Recognize: EM in endemic area = clinical diagnosis, treat empirically with doxycycline 100 mg BID × 10 days, no serology needed.
Escalate: Lyme carditis with PR ≥300 ms, any higher-degree block, or symptoms → admit, telemetry, IV ceftriaxone, hold AV-nodal blockers, NO permanent pacemaker (conduction recovers).
Adapt for population: Pregnancy and young children → amoxicillin first; doxycycline now acceptable for short courses in kids of any age per AAP/IDSA; no renal adjustment for doxycycline.
Don't overtreat: PTLDS (≥6 months subjective symptoms post-treatment) gets supportive care, not prolonged antibiotics — RCT-proven harm without benefit; refractory arthritis after 2 courses gets rheumatology and DMARDs, not more antibiotics.
Don't miss co-infections: Persistent fever or hemolysis on doxycycline → babesiosis (atovaquone + azithromycin); cytopenias + transaminitis → anaplasmosis (already covered by doxycycline).
Prevent: DEET/picaridin, permethrin-treated clothing, tick checks, prophylactic single-dose doxycycline 200 mg within 72 h if Ixodes tick attached ≥36 h in high-prevalence area.

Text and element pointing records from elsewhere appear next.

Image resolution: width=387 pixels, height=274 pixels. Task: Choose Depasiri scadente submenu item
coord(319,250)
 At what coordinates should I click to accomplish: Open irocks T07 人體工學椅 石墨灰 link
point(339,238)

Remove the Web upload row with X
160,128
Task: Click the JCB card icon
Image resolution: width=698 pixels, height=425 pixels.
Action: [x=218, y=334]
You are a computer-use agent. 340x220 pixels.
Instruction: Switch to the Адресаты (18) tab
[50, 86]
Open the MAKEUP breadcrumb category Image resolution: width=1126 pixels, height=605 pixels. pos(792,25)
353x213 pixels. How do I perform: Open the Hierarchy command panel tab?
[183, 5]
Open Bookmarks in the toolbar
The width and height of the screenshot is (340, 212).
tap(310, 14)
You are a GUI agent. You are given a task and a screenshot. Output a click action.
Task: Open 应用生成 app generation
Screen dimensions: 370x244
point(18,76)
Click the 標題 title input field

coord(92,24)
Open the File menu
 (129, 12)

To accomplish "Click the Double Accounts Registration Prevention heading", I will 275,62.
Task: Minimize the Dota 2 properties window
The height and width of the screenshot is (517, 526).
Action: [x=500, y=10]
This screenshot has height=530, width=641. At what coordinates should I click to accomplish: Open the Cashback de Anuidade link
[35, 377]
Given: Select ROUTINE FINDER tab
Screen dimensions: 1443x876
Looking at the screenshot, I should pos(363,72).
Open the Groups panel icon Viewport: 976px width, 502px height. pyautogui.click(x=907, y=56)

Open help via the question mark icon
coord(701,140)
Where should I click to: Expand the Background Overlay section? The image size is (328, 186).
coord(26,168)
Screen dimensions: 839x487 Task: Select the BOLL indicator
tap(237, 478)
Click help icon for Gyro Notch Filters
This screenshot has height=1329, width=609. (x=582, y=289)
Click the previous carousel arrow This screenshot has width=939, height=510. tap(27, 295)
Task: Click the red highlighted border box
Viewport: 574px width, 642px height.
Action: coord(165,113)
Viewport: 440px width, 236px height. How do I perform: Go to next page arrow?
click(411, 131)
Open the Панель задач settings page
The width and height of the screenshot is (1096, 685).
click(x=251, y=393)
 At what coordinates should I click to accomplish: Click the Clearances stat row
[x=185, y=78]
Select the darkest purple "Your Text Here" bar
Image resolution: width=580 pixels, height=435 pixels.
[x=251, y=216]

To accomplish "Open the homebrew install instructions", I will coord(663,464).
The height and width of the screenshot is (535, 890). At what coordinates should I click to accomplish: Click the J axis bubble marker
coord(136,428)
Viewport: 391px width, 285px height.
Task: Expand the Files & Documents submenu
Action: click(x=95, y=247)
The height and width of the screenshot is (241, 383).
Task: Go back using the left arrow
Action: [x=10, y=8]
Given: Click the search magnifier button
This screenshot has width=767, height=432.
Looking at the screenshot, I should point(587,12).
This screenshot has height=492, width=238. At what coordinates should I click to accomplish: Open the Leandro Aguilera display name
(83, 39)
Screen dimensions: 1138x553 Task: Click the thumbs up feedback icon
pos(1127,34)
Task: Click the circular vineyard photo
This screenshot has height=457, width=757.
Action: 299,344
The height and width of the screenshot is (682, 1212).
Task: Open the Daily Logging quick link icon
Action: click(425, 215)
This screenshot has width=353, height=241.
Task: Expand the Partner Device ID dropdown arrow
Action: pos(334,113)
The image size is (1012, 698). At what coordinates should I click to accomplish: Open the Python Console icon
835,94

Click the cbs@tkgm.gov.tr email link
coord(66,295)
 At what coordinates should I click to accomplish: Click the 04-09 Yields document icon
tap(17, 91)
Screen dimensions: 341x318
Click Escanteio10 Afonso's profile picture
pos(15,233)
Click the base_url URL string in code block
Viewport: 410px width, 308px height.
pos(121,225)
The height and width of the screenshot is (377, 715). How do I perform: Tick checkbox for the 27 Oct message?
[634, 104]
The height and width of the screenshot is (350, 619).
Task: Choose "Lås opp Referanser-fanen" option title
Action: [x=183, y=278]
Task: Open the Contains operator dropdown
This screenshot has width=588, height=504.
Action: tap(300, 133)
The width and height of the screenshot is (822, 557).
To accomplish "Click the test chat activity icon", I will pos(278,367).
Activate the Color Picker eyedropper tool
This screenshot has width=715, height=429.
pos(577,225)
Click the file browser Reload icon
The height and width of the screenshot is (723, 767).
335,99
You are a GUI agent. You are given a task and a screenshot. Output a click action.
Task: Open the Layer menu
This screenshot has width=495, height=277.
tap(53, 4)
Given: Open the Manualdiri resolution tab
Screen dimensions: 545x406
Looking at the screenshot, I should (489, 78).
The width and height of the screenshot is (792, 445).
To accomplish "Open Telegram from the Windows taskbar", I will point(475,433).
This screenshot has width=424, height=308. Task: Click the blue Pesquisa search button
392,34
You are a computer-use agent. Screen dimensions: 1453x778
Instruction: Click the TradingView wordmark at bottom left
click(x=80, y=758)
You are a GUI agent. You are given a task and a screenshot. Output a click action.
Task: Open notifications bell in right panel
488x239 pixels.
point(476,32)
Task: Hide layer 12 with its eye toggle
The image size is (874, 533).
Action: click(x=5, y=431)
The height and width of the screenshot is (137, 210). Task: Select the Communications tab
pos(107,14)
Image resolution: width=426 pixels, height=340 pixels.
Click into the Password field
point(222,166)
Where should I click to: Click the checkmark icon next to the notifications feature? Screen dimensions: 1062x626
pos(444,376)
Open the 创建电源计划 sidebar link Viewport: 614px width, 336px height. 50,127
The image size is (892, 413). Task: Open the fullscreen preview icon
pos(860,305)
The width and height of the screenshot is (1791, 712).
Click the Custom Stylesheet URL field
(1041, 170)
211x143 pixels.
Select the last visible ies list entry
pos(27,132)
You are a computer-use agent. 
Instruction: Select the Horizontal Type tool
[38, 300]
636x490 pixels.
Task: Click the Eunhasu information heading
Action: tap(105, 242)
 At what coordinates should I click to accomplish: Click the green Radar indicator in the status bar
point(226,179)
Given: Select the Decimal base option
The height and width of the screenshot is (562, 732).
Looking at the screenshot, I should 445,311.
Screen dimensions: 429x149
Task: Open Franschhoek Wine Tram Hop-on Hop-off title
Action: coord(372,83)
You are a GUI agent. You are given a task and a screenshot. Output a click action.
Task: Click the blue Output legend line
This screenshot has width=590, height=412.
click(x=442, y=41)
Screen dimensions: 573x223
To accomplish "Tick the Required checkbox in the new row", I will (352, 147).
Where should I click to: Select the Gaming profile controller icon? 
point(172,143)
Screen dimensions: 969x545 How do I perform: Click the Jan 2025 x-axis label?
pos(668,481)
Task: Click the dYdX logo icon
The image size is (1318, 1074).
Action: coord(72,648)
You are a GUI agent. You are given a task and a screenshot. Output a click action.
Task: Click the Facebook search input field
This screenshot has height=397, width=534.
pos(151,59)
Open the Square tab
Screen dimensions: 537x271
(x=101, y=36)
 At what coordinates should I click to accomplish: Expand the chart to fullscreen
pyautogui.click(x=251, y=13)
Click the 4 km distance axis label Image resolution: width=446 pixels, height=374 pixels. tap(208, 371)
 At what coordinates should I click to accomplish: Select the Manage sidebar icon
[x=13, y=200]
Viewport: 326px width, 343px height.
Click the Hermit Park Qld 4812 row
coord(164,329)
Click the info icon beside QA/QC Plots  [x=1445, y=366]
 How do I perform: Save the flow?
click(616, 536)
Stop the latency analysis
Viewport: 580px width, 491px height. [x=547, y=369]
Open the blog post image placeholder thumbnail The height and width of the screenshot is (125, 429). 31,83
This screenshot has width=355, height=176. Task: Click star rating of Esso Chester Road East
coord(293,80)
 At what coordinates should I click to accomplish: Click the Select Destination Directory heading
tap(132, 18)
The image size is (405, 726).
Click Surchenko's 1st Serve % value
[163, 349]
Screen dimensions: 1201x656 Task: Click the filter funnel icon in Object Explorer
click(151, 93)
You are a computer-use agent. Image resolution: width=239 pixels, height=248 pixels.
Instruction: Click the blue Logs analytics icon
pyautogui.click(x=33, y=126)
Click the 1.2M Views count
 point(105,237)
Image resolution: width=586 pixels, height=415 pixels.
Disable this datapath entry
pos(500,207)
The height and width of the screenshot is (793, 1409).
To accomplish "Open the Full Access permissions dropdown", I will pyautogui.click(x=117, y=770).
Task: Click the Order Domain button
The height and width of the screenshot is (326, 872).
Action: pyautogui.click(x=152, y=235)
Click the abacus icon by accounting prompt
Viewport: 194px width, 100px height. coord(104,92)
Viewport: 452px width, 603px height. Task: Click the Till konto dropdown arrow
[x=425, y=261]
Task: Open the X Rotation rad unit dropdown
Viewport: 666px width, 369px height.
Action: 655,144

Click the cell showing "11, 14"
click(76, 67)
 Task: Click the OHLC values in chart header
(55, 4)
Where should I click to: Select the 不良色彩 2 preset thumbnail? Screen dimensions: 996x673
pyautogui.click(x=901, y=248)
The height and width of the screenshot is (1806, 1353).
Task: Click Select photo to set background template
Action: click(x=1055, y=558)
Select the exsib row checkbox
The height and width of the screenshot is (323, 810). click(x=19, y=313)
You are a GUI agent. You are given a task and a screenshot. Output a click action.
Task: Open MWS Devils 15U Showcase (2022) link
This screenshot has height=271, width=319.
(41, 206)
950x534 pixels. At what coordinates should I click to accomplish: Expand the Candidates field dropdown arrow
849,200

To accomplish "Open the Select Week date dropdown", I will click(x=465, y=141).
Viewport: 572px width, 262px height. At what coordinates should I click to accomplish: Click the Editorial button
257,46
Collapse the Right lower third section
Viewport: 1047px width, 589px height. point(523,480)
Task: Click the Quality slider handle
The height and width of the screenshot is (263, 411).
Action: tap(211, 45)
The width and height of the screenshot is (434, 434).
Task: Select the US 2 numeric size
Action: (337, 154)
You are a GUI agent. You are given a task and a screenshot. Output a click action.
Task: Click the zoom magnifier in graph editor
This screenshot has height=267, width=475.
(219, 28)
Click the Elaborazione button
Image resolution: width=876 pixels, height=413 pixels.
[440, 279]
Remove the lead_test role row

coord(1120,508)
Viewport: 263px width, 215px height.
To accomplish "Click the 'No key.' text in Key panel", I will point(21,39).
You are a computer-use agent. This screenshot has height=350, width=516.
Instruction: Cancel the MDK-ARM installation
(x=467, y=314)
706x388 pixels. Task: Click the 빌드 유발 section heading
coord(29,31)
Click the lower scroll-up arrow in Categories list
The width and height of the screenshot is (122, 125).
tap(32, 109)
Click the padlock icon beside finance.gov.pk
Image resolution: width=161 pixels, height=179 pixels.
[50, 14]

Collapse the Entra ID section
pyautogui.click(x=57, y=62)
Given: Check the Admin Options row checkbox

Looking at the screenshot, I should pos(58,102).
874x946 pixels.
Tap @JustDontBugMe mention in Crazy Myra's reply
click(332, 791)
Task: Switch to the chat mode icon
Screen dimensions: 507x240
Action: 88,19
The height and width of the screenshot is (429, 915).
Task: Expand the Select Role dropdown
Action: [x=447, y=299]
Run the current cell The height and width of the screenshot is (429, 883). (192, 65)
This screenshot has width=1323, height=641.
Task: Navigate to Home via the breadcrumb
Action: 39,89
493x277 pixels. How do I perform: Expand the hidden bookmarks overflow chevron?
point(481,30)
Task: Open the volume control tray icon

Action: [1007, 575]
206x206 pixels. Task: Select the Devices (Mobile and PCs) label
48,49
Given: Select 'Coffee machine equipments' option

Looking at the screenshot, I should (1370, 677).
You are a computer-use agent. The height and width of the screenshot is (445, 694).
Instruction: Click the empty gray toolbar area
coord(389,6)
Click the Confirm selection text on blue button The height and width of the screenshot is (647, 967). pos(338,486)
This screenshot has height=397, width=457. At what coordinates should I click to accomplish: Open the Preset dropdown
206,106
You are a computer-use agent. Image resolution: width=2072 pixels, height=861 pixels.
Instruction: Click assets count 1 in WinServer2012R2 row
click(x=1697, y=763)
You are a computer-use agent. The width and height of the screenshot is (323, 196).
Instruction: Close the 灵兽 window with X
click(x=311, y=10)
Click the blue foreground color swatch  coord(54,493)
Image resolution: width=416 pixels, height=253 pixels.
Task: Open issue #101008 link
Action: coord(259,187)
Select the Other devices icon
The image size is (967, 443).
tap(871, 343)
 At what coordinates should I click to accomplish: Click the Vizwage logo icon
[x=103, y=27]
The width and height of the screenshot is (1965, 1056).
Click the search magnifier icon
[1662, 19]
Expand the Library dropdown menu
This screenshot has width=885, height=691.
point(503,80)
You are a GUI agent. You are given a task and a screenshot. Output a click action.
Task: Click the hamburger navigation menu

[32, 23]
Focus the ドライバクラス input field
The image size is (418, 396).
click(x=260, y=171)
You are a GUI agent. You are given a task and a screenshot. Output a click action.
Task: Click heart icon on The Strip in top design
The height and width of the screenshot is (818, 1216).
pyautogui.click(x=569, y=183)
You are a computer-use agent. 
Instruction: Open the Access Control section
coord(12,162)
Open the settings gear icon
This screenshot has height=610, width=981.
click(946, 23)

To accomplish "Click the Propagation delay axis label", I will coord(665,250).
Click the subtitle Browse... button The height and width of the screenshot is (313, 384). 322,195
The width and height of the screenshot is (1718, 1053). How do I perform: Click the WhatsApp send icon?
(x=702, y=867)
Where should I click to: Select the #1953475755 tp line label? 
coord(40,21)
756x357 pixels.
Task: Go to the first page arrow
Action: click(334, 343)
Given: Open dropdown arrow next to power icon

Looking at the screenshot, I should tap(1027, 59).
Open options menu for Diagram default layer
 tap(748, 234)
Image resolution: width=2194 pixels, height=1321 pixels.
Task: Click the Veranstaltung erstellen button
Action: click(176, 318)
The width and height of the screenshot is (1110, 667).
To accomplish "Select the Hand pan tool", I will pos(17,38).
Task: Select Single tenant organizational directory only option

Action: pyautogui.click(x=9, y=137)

Board pearl: When in doubt on Step 3, the safest Lyme answer is usually "doxycycline orally and clinical follow-up" unless the stem screams carditis with high-grade block or meningoencephalitis — then it's IV ceftriaxone and admission. Repeat serology is almost never the right answer.
Step 3 management: Lyme exemplifies primary care decision-making — geography + season + exam → empiric treatment → structured follow-up → public health reporting → patient counseling on prevention and realistic recovery expectations.